Anne Mitchell recounts meeting fellow NCT member, Ruth Gamper Silver, for the first time. They remained close friends until Ruth recently passed away, leaving a special gift to future generations of mums
In 1988, Ruth, her husband, David, and baby son, Daniel, moved to Strawberry Hill, Twickenham, at the same time as I relocated with my husband, Mark, and six-month old son, Guy, to nearby Teddington.
After attending NCT coffee mornings and teas, Ruth and I both decided to become more involved with our local branch and attended a session on the same day. This was the first time we met. We started talking and I offered her and Daniel a lift home afterwards.

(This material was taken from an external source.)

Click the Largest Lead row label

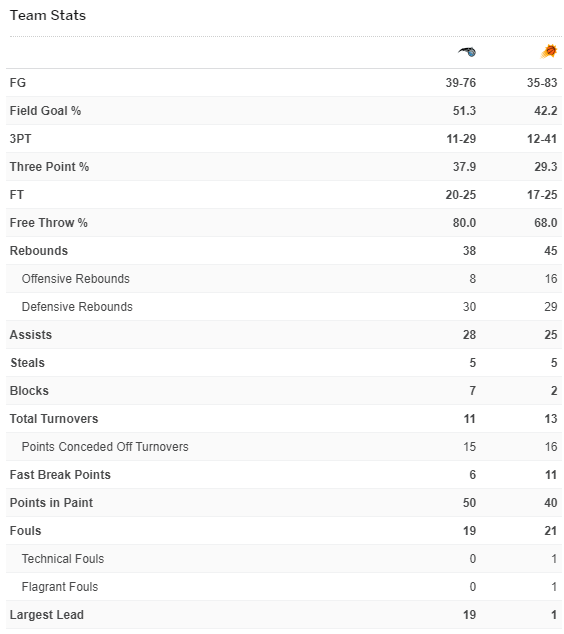[x=47, y=615]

We started to met up frequently, for the boys to play together, to attend toddlers’ music sessions and days out with our respective husbands, once on a steam train (the boys were both keen Thomas The Tank Engine fans).
To our great surprise and delight we became pregnant again at the same time and attended the same NCT antenatal class. Ruth gave birth to Joshua just three weeks after I had Alasdair.
Soon after this David’s job was made redundant and a new post took him and the family to Geneva. It was important to both of us to keep in touch and Ruth and I exchanged news by phone, letter and later, email.
We stayed with each other many times, for holidays, to break up longer journeys and once for an unexpected stay due to a delayed flight! Ruth embraced life in Switzerland, becoming fluent in French and working first for the UN and then the canton, or state, of Geneva. She took huge interest in the local area and the whole family took part in a big parade for the millennium. She researched her Jewish roots and worked on her family tree.
In 2011 David’s job again took him away, transferring this time to Montreal. Ruth resigned her job and once more packed up the house and said goodbye to many friends. Daniel and Joshua, by now in their early twenties, chose to stay in Europe rather than moving to Canada, but visited frequently.
Again, Ruth threw herself into life in a foreign country, only this time further away. She volunteered for a museum devoted to the history of Montreal, coordinated research projects into Jewish history and took on learning Hebrew (no mean feat I understand). Mark and I visited in 2014 and Ruth enthusiastically showed us around her new adopted city.
The arrival of Joshua’s two children brought Ruth great joy and she became a devoted and besotted grandmother.
It was during a visit from Joshua and his family that Ruth died unexpectedly, but peacefully, in her sleep at the age of 61.
Ruth was keen for NCT to be left money in the event of her death and I am pleased to be able to do this on her behalf. NCT introduced us and gave us a cause we both felt passionate about – the need for women to be able to make informed choices when giving birth.
We are so grateful for the donation that Ruth left us. It was a generous gift from a wonderful woman.